(Pixel coordinate grounding data)

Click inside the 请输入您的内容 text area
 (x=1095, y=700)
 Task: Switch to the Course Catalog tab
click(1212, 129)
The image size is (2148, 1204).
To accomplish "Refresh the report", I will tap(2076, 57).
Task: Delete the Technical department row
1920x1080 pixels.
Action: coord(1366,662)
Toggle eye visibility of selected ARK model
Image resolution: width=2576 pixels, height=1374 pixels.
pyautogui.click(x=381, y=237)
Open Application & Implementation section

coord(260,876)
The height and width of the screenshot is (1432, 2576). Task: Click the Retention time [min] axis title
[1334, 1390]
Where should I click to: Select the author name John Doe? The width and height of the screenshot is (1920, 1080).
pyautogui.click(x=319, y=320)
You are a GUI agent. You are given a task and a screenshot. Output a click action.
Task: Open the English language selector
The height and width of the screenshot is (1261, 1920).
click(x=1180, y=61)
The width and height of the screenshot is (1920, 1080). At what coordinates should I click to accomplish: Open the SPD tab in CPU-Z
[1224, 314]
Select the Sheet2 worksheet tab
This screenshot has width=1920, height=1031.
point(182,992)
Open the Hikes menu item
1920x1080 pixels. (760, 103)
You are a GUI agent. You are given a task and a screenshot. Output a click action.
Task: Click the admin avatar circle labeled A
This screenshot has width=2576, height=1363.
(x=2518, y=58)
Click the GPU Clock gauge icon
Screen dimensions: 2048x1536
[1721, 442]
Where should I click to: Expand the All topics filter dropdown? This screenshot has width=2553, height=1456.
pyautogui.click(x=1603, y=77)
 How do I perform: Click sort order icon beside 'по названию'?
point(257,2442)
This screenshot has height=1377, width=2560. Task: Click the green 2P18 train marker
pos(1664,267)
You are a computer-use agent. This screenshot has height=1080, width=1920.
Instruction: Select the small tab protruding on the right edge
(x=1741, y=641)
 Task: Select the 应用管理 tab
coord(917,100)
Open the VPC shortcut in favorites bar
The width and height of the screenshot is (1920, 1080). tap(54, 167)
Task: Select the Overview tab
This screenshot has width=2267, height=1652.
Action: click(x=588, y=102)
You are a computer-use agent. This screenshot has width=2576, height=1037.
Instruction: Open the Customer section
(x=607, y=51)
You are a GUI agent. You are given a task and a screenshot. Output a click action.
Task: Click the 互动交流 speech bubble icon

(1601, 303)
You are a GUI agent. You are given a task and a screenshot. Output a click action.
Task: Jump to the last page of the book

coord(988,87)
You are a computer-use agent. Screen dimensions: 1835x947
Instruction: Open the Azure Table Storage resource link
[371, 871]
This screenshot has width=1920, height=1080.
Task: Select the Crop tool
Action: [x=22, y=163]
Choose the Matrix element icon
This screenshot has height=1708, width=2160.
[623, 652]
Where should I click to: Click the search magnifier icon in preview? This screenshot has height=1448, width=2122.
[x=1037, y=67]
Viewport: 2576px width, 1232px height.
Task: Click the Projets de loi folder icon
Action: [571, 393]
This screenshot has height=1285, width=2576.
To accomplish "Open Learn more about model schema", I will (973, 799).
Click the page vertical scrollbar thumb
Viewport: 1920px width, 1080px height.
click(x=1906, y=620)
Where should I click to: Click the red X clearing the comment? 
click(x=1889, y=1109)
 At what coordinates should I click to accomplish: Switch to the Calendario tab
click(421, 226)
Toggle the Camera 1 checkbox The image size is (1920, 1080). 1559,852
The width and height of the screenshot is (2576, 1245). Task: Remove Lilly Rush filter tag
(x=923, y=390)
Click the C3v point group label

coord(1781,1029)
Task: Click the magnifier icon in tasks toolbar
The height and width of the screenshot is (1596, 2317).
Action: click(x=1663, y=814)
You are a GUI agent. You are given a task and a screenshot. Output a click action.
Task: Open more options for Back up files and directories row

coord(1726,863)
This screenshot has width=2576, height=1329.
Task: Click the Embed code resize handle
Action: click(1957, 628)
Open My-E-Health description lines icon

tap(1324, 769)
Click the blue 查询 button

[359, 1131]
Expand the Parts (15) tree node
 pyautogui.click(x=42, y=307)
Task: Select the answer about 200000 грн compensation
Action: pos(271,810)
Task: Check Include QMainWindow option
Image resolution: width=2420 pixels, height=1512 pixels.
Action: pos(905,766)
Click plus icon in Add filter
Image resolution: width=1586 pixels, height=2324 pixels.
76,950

What is required: Extract the lines above from the one containing "Toggle the Camera" to the last line, both included, exactly as written.

Answer space:
Toggle the Camera 1 checkbox The image size is (1920, 1080). 1559,852
The width and height of the screenshot is (2576, 1245). Task: Remove Lilly Rush filter tag
(x=923, y=390)
Click the C3v point group label

coord(1781,1029)
Task: Click the magnifier icon in tasks toolbar
The height and width of the screenshot is (1596, 2317).
Action: click(x=1663, y=814)
You are a GUI agent. You are given a task and a screenshot. Output a click action.
Task: Open more options for Back up files and directories row

coord(1726,863)
This screenshot has width=2576, height=1329.
Task: Click the Embed code resize handle
Action: click(1957, 628)
Open My-E-Health description lines icon

tap(1324, 769)
Click the blue 查询 button

[359, 1131]
Expand the Parts (15) tree node
 pyautogui.click(x=42, y=307)
Task: Select the answer about 200000 грн compensation
Action: pos(271,810)
Task: Check Include QMainWindow option
Image resolution: width=2420 pixels, height=1512 pixels.
Action: pos(905,766)
Click plus icon in Add filter
Image resolution: width=1586 pixels, height=2324 pixels.
76,950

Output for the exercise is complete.